I see by the clock that time is getting short, so I will not dwell upon my feelings, or the turmoil which arose when I made my way to the alcalde’s house, guided by a lantern-bearing watchman, whom I happened to meet, and aroused the magistrate from his slumbers. It so happened that the country was then under martial law, and that the party in power wished to stand well with foreign governments. A detachment of soldiers accompanied the police; and, led by me, hastened to the wayside inn. The yard gate was found closed. The officer gave the word, and it was instantly battered open with the stocks of the soldiers’ muskets. Two men were found, by the light of a lantern, digging a grave, no doubt intended to receive my remains, in a corner of the enclosure.

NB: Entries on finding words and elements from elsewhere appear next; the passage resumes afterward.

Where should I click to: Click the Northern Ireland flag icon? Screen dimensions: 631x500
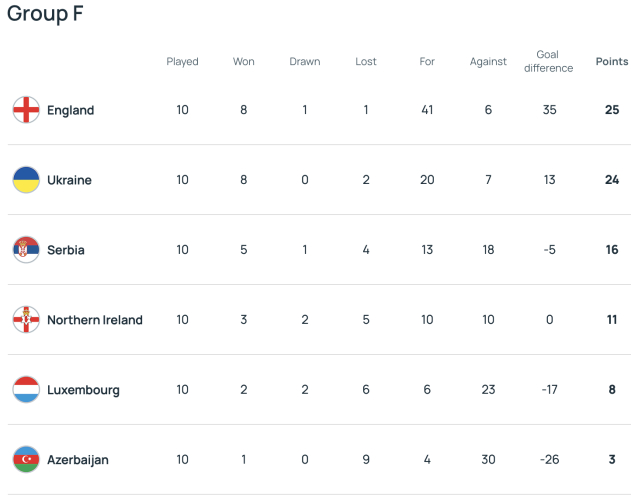coord(26,320)
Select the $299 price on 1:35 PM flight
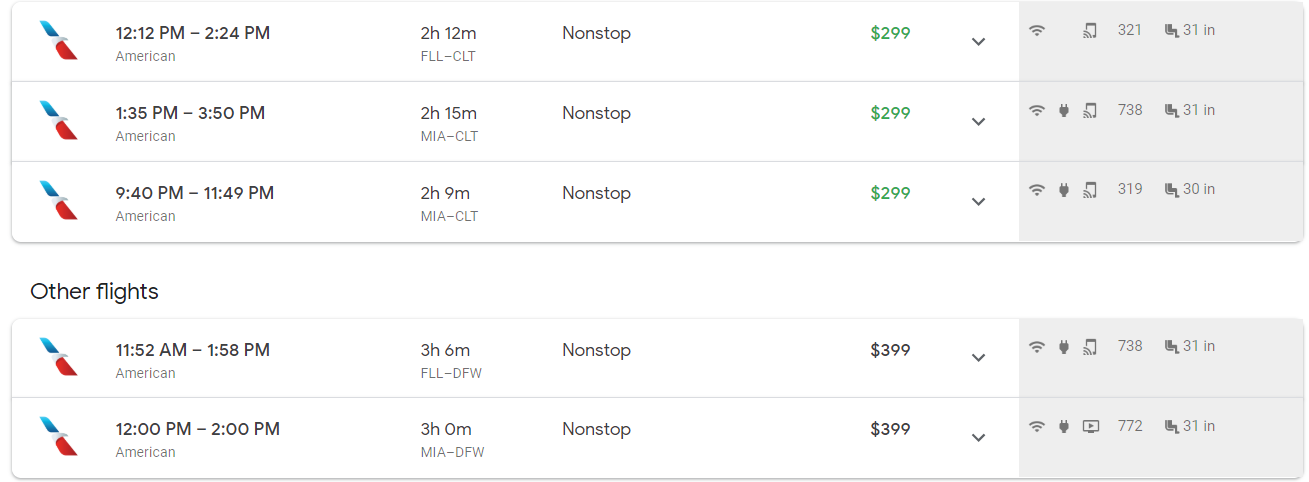The image size is (1309, 482). [x=890, y=113]
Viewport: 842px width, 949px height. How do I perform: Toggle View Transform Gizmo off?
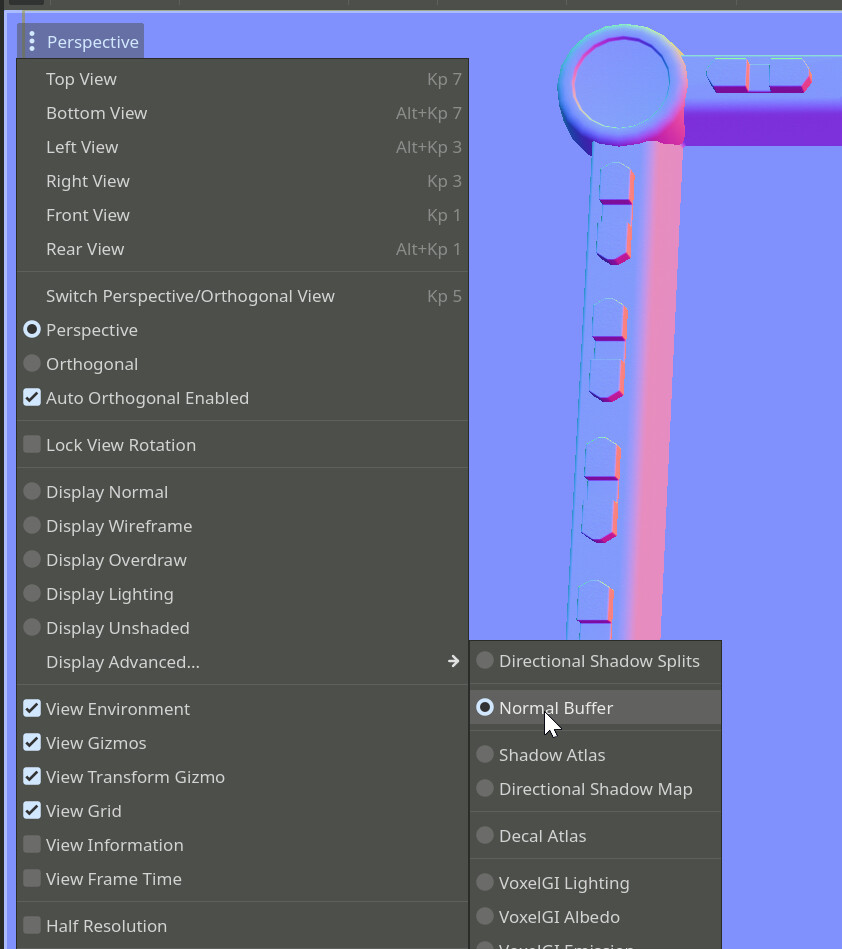pyautogui.click(x=32, y=777)
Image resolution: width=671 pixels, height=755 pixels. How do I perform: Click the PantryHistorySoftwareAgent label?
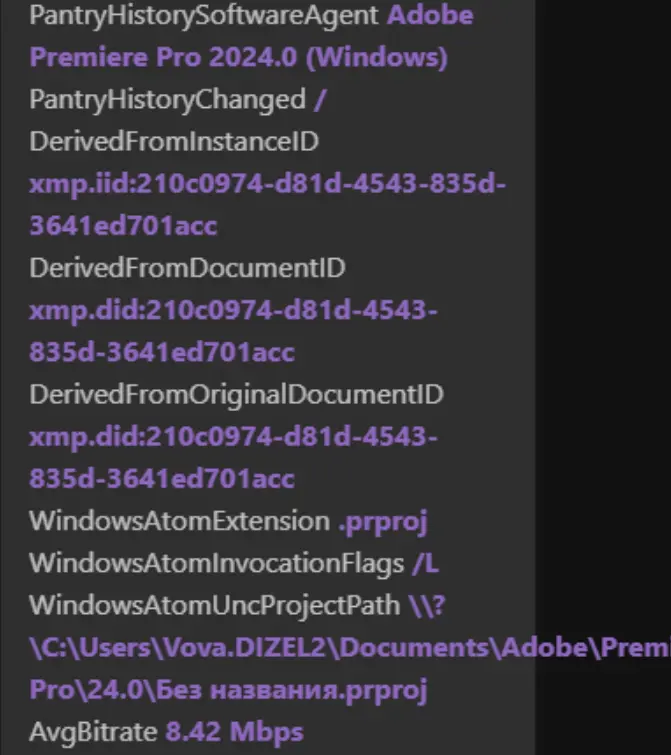[204, 16]
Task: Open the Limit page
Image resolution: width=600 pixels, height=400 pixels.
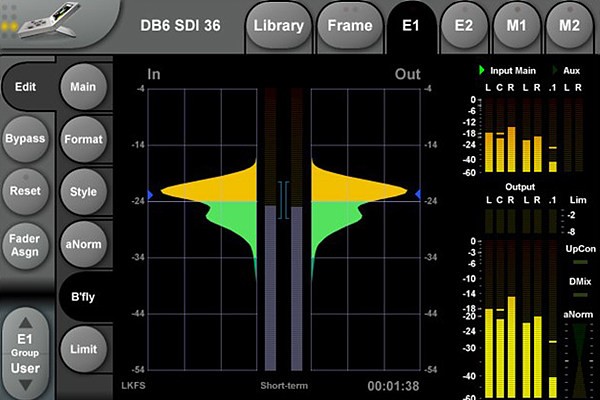Action: (84, 349)
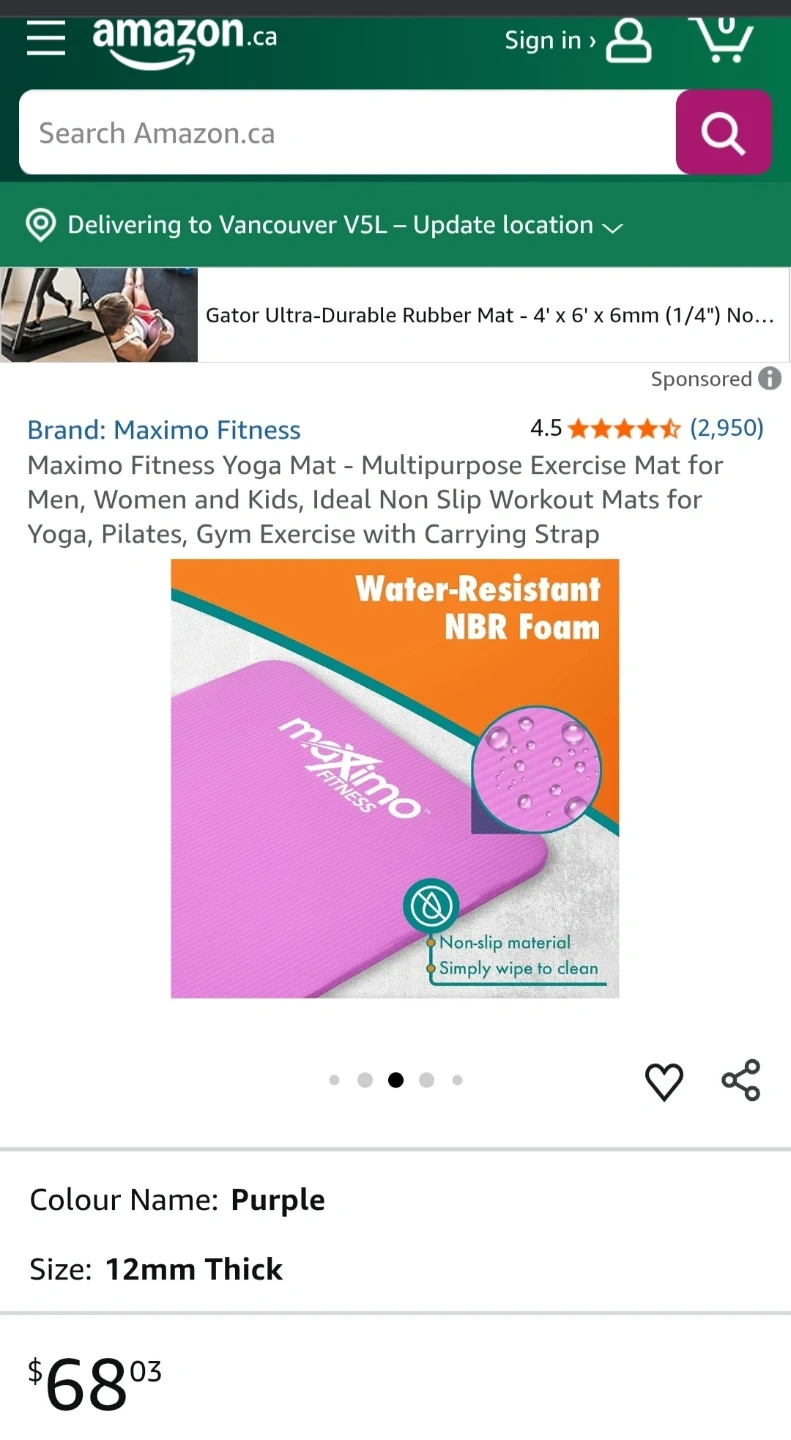Show sponsored ad info icon
The width and height of the screenshot is (791, 1440).
click(769, 379)
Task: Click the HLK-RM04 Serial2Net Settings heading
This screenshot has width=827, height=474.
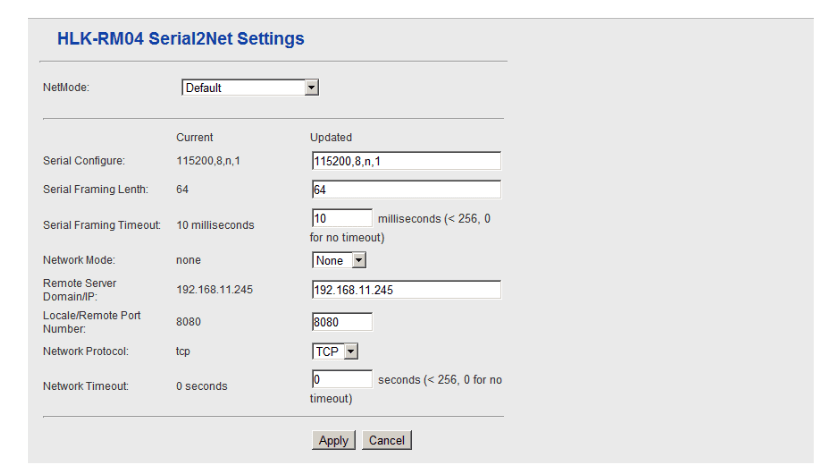Action: [180, 38]
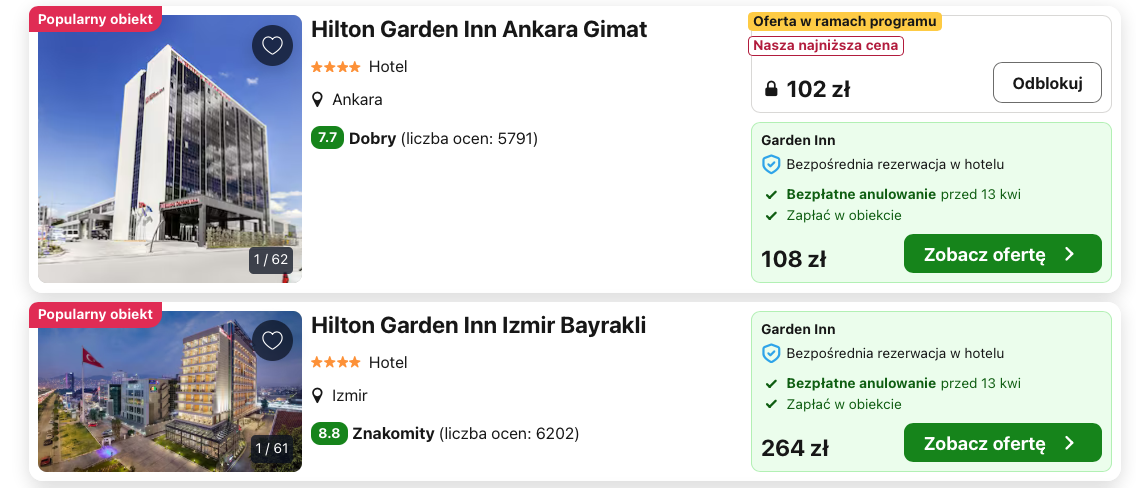1136x488 pixels.
Task: Open Zobacz ofertę for 264 zł offer
Action: pos(1003,442)
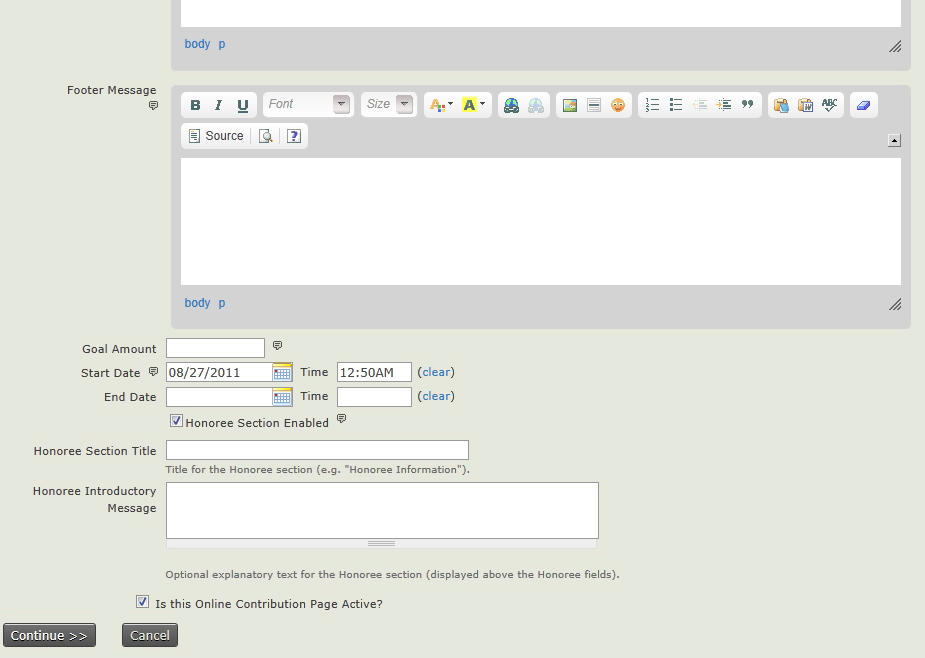
Task: Insert a smiley emoticon
Action: tap(618, 105)
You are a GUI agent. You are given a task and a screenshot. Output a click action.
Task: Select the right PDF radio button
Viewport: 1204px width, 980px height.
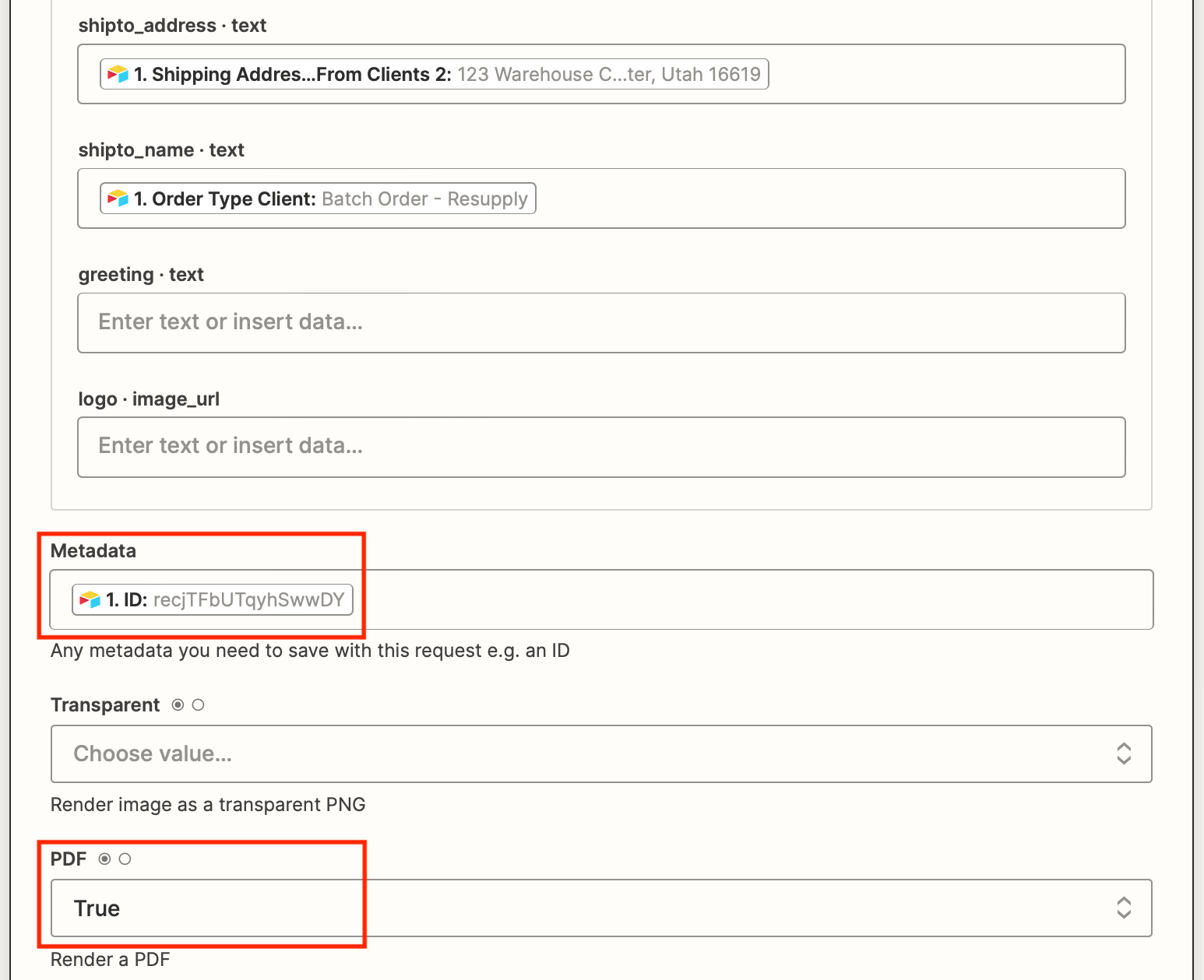click(125, 859)
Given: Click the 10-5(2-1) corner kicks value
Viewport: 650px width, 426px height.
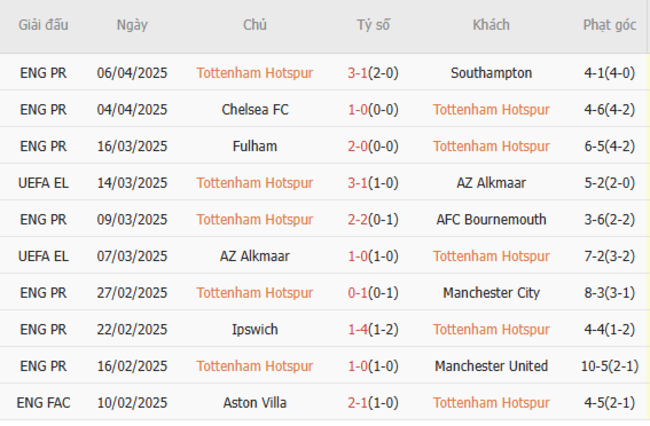Looking at the screenshot, I should click(x=609, y=366).

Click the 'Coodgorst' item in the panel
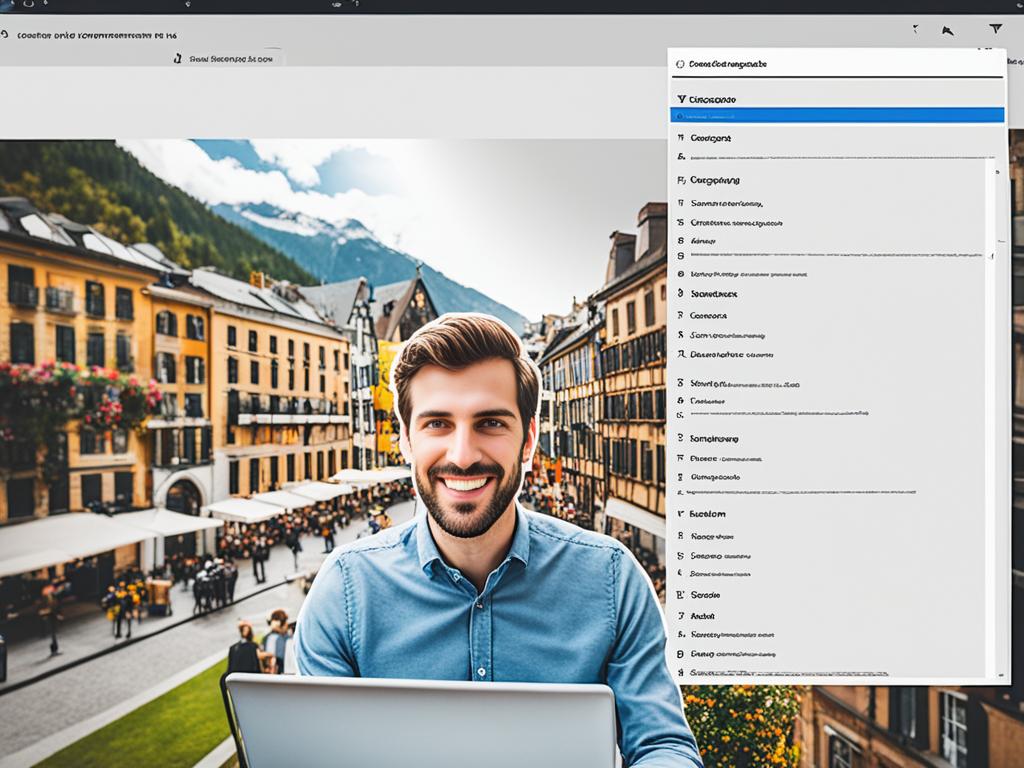pos(710,138)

They were surrounded and captured, and of course proved to be Diego and his master.
When the villains were arrested, they showed much dismay, but on catching sight of me, their superstitious dread overcame them. They fell flat on their faces, yelling to Heaven for mercy, and loudly and incoherently confessed their crime.
“Let them touch you,” said the Mexican captain: “they take you for a ghost. Caramba! they thought their job a finished one.”
But when the wretches were convinced that I was not only alive, but unhurt, their bearing changed, and they began to deny their late confession.
“We shall see about that!” said the officer, grimly; and by his orders the ruffians were led, under a strong guard, and bound, into the fatal chamber. There, on the bed, under the torn and blood-bespattered bed-clothes, lay the silent witness—the poor slaughtered man.
“Will you deny, now?” asked the officer, harshly.
The room was now flooded with bright torch-light. There the body lay, huddled up under the clothes, and with the face hidden by a pillow. The dark hair floated about it, dishevelled. Both ruffians trembled, but Diego first regained his audacity.
“Demonios! You have got us: can’t you hang us without all this fuss? For my part, I wish—”
He was cut short by an agonised scream. The landlord’s wife, disturbed by the noise, had entered, to find her husband a prisoner, and that a crime, of all knowledge of which she was innocent, had been committed. But worse still, in the mangled corpse before her, the mother’s eye recognised her son—her only son—slain by his father’s hands in the dark, and she rushed up, and clasped his cold form in her arms, with a cry that will haunt me to my dying day.
“Then the drunken intruder was the landlord’s son?”
“The same. The pale student. It was proved that the lad, a precocious debauchee and gambler, had the habit of stealing out at night to join his friends, who were the worst scamps in Xalapa. On this particular night, he had returned with some comrades, much intoxicated, and fearing to arouse his parents, who believed him quietly asleep hours before, had asked his friends to help him in through the open window of my room, which he imagined to be unoccupied; and therefore chose to stop there instead of stumbling to his own chamber. Hence the catastrophe.”
“The landlord? Diego?”
“Were hanged at daybreak, after a hasty shrift by a priest. Justice is summary in Mexico. The despatches and my purse were found concealed in a cupboard. But the poor mother—my heart ached for her, poor thing!—I heard afterwards that her reason had fled. By Jove! there’s but five minutes to catch the train. Good-bye, Tom, good-bye.”